**WHAT IS EXPECTED**
Would you retype the listing below exactly as given?

• • • • •

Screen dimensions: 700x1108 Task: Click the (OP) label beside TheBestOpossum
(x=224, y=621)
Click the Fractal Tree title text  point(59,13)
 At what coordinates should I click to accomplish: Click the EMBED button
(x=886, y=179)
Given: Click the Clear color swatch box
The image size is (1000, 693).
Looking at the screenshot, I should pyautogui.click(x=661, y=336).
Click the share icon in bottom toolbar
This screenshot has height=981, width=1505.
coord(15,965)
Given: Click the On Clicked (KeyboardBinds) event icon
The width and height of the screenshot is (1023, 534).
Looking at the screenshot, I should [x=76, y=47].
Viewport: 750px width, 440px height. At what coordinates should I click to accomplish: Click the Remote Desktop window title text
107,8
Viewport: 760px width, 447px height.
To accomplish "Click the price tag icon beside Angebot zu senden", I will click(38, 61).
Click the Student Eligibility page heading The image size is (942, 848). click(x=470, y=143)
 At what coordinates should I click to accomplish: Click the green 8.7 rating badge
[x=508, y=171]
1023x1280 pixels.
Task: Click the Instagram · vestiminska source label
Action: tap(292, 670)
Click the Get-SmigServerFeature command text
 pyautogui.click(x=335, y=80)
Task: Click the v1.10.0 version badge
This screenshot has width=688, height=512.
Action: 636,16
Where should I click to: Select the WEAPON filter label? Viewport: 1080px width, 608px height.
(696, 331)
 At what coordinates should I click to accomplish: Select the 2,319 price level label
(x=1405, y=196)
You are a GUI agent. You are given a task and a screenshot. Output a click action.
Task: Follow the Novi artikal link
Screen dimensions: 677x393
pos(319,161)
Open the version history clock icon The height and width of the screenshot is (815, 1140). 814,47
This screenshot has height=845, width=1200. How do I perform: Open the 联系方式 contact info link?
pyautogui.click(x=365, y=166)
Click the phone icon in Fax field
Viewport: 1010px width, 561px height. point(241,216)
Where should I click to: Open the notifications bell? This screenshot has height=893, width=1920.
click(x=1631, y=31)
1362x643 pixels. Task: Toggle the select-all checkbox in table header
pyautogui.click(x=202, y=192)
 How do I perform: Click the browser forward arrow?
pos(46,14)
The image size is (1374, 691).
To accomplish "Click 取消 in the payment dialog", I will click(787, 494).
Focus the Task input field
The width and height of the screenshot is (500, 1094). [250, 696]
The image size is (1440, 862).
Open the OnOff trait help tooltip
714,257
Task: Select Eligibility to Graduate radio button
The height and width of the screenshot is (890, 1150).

• • • • •

**EXERCISE SOLUTION**
Screen dimensions: 700x1108 Task: Click the (OP) label beside TheBestOpossum
(x=224, y=621)
Click the Fractal Tree title text  point(59,13)
 At what coordinates should I click to accomplish: Click the EMBED button
(x=886, y=179)
Given: Click the Clear color swatch box
The image size is (1000, 693).
Looking at the screenshot, I should pyautogui.click(x=661, y=336).
Click the share icon in bottom toolbar
This screenshot has height=981, width=1505.
coord(15,965)
Given: Click the On Clicked (KeyboardBinds) event icon
The width and height of the screenshot is (1023, 534).
Looking at the screenshot, I should [x=76, y=47].
Viewport: 750px width, 440px height. At what coordinates should I click to accomplish: Click the Remote Desktop window title text
107,8
Viewport: 760px width, 447px height.
To accomplish "Click the price tag icon beside Angebot zu senden", I will click(38, 61).
Click the Student Eligibility page heading The image size is (942, 848). click(x=470, y=143)
 At what coordinates should I click to accomplish: Click the green 8.7 rating badge
[x=508, y=171]
1023x1280 pixels.
Task: Click the Instagram · vestiminska source label
Action: tap(292, 670)
Click the Get-SmigServerFeature command text
 pyautogui.click(x=335, y=80)
Task: Click the v1.10.0 version badge
This screenshot has width=688, height=512.
Action: 636,16
Where should I click to: Select the WEAPON filter label? Viewport: 1080px width, 608px height.
(696, 331)
 At what coordinates should I click to accomplish: Select the 2,319 price level label
(x=1405, y=196)
You are a GUI agent. You are given a task and a screenshot. Output a click action.
Task: Follow the Novi artikal link
Screen dimensions: 677x393
pos(319,161)
Open the version history clock icon The height and width of the screenshot is (815, 1140). 814,47
This screenshot has height=845, width=1200. How do I perform: Open the 联系方式 contact info link?
pyautogui.click(x=365, y=166)
Click the phone icon in Fax field
Viewport: 1010px width, 561px height. point(241,216)
Where should I click to: Open the notifications bell? This screenshot has height=893, width=1920.
click(x=1631, y=31)
1362x643 pixels. Task: Toggle the select-all checkbox in table header
pyautogui.click(x=202, y=192)
 How do I perform: Click the browser forward arrow?
pos(46,14)
The image size is (1374, 691).
To accomplish "Click 取消 in the payment dialog", I will click(787, 494).
Focus the Task input field
The width and height of the screenshot is (500, 1094). [250, 696]
The image size is (1440, 862).
Open the OnOff trait help tooltip
714,257
Task: Select Eligibility to Graduate radio button
The height and width of the screenshot is (890, 1150).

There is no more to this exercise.